→ ASSIGNED TASK
Only the lines from the beginning of the entries through the one that holds "You are a GUI" may appear in the answer, written out exactly and free of pictures.

+++ SOURCE INFORMATION +++

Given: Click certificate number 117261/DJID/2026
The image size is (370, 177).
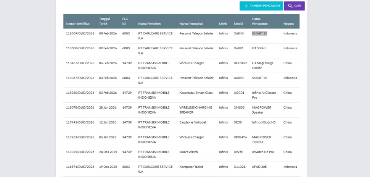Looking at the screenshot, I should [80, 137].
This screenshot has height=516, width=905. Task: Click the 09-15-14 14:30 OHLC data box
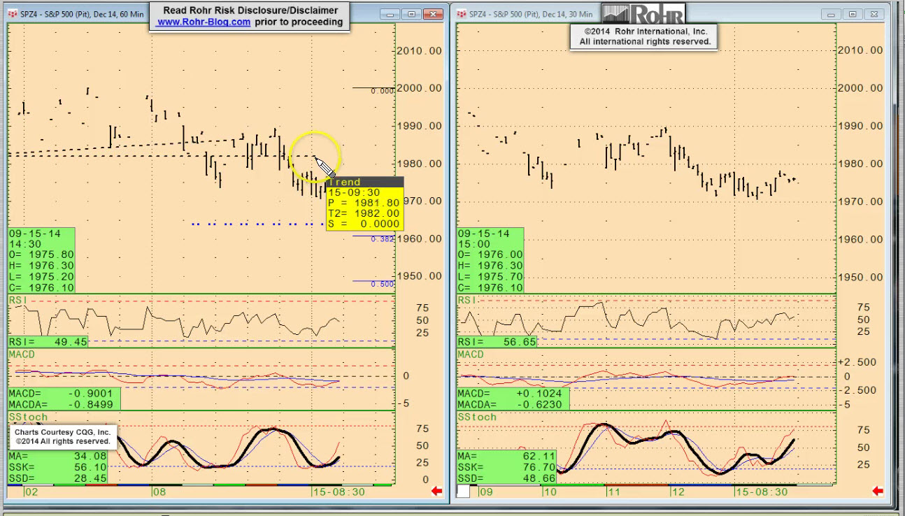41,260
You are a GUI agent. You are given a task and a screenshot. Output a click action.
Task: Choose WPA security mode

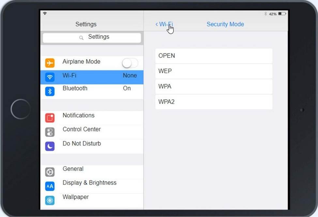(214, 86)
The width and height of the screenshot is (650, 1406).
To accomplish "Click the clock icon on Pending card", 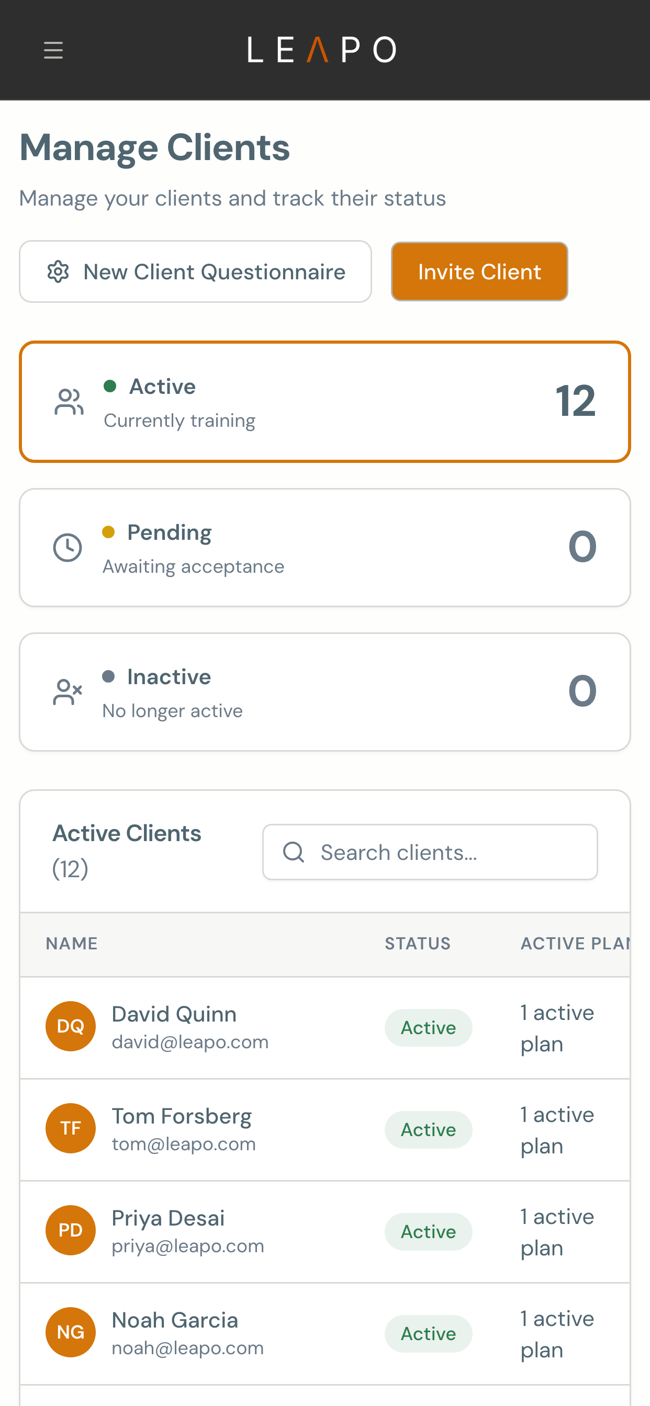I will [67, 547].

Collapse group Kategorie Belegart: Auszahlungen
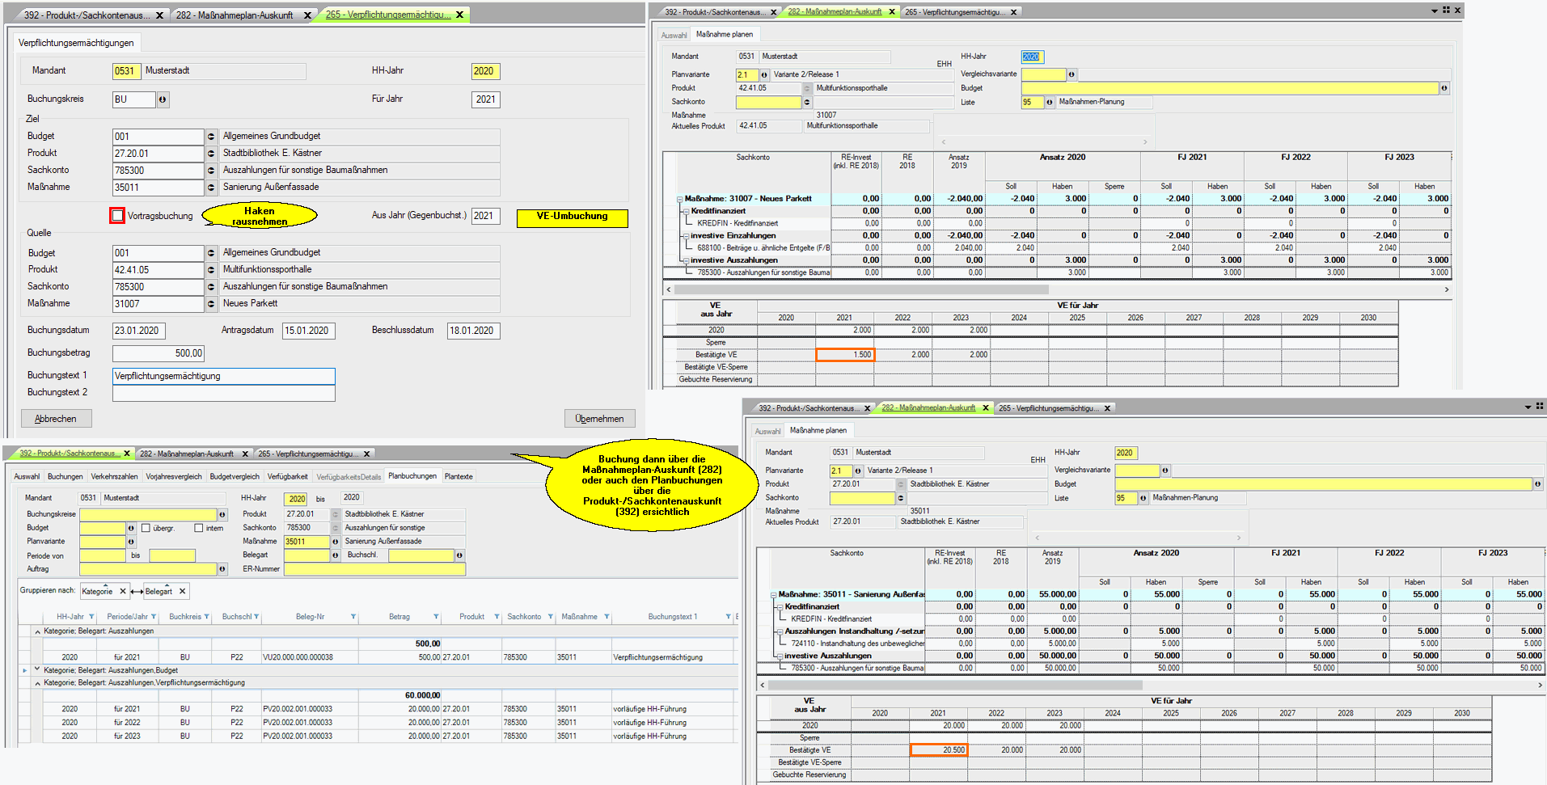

+++

→ ANSWER TO THE PROBLEM
Given: Click certificate number 117261/DJID/2026
The image size is (370, 177).
Looking at the screenshot, I should [80, 137].
This screenshot has height=516, width=905. Task: Click the 09-15-14 14:30 OHLC data box
41,260
You are a GUI agent. You are given a task and a screenshot. Output a click action.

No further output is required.